This is sorry enough doggrel, as every one who has the capacity of reckoning feet upon his fingers must allow; but Sheldon fairly trumps it. In a fit of enthusiasm, he has enlisted the name of a friend in the service, and that gentleman must doubtless feel infinitely obliged for the honour of such immortalisation.

"Syr Carnegie's gane owre the sea,
And's plowing thro' the main,
And now must make a lang voyage,
The red gold for to gain.

Now woe befall the cogging die,
And weary the painted beuks,
A Christian curse go with all naigs,
And eke all hounds and cocks.

Three merchants of great London town,
To save the youth were bent,
And they sent him as factor to Turkish ground,
For the gaming has hym shent."

Poets of the Isle of Muck, did ye ever listen to such a strain? Now let us take a look at the works of the ancients. The first in point of order is the "Laidley Worm of Spindleston Heugh," touching which Mr Sheldon gives us the following information. "This ballad was made by the old mountain bard, Duncan Fraser of Cheviot, who lived a.d. 1320, and, was first printed some years ago, from an ancient MS., by Robert Lambe, vicar of Norham." We do not know what exact time maybe meant by the phrase "some years ago," but the fact is that the "Laidley Worm,"—which is neither more nor less than a very poor version of the old Scots Ballad, "Kempion"—was, according to Sir Walter Scott, "either entirely composed, or rewritten, by the Rev. Mr Lamb of Norham," and had been so often published, that it was not thought worth while to insert it in the Minstrelsy of the Scottish Border. For the same reason, and for its inferior quality, it was kept out of Mr S. C. Hall's "Book of British Ballads." Intrinsically it is so bad, that Mr Sheldon himself might have written it in a moment of extraordinary inspiration; indeed the following three verses, are in every way worthy of his pen;—

"He sprinkled her with three drops o' the well,
In her palace where she stood;
When she grovelled down upon her belly,
A foul and loathsome toad.

And on the lands, near Ida's towers,
A loathsome toad she crawls,
And venom spits on every thing,
Which cometh to the walls.

The virgins all of Bamborough town,
Will swear that they have seen
This spiteful toad of monstrous size,
Whilst walking in the green."

We are now coolly asked to believe that this stuff was written in the fourteenth century, and reprinted, seven years ago, from an ancient manuscript. But we must not be surprised at any thing from a gentleman who seems impressed with the idea that the Chronicles of Roger Hoveden are written in the English language.

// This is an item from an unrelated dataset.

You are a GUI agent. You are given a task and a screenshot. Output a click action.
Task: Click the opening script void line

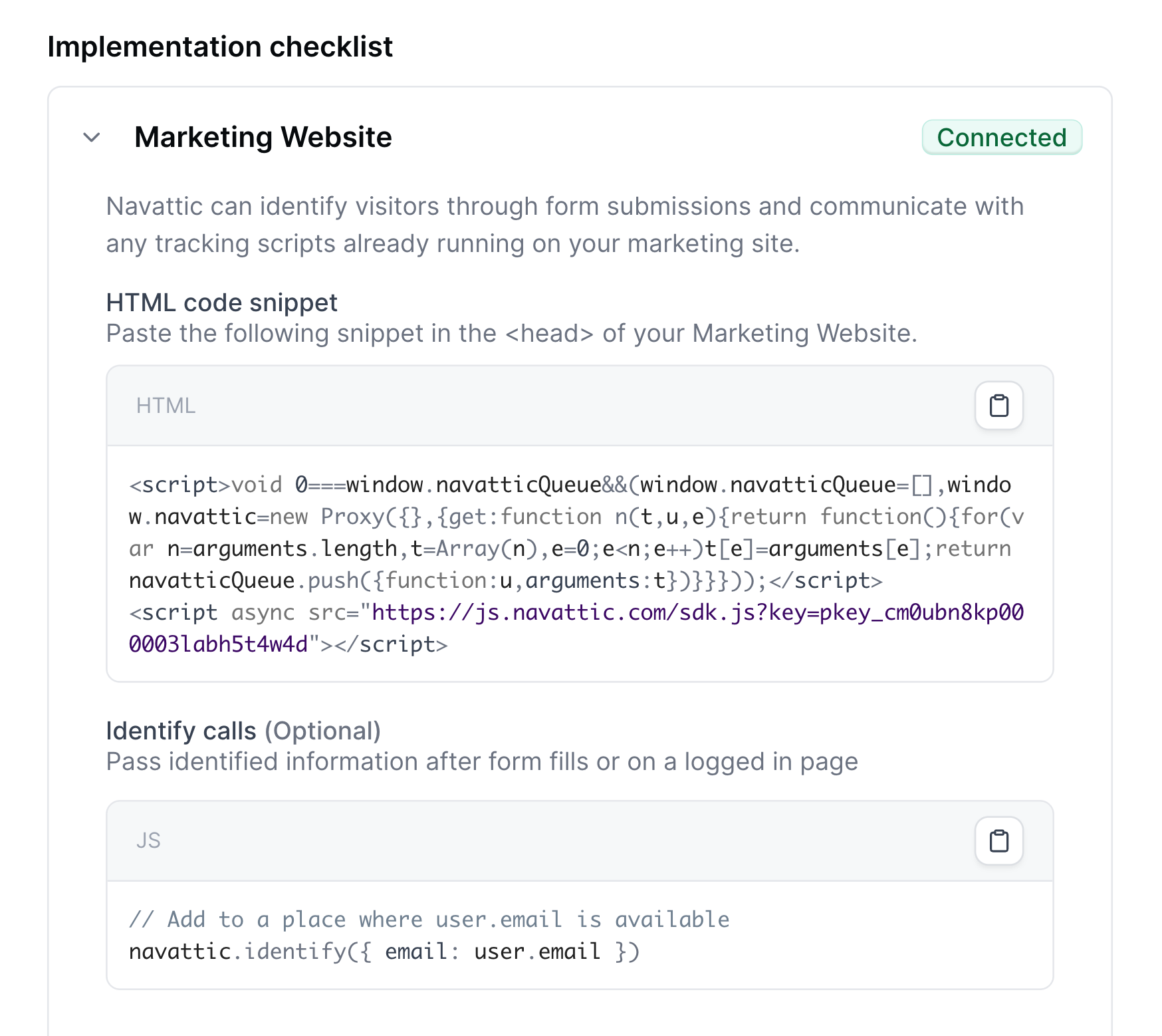coord(570,485)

We next come to a ballad entitled "The Outlandish Knight," whereof Mr Sheldon gives us the following history. "This ballad I have copied from a broadsheet, in the possession of a gentleman of Newcastle; it has also been published in 'Richardson's Table Book.' The verses with inverted commas, I added at the suggestion of a friend, as it was thought that the Knight was not rendered sufficiently odious, without this new trait of his dishonour."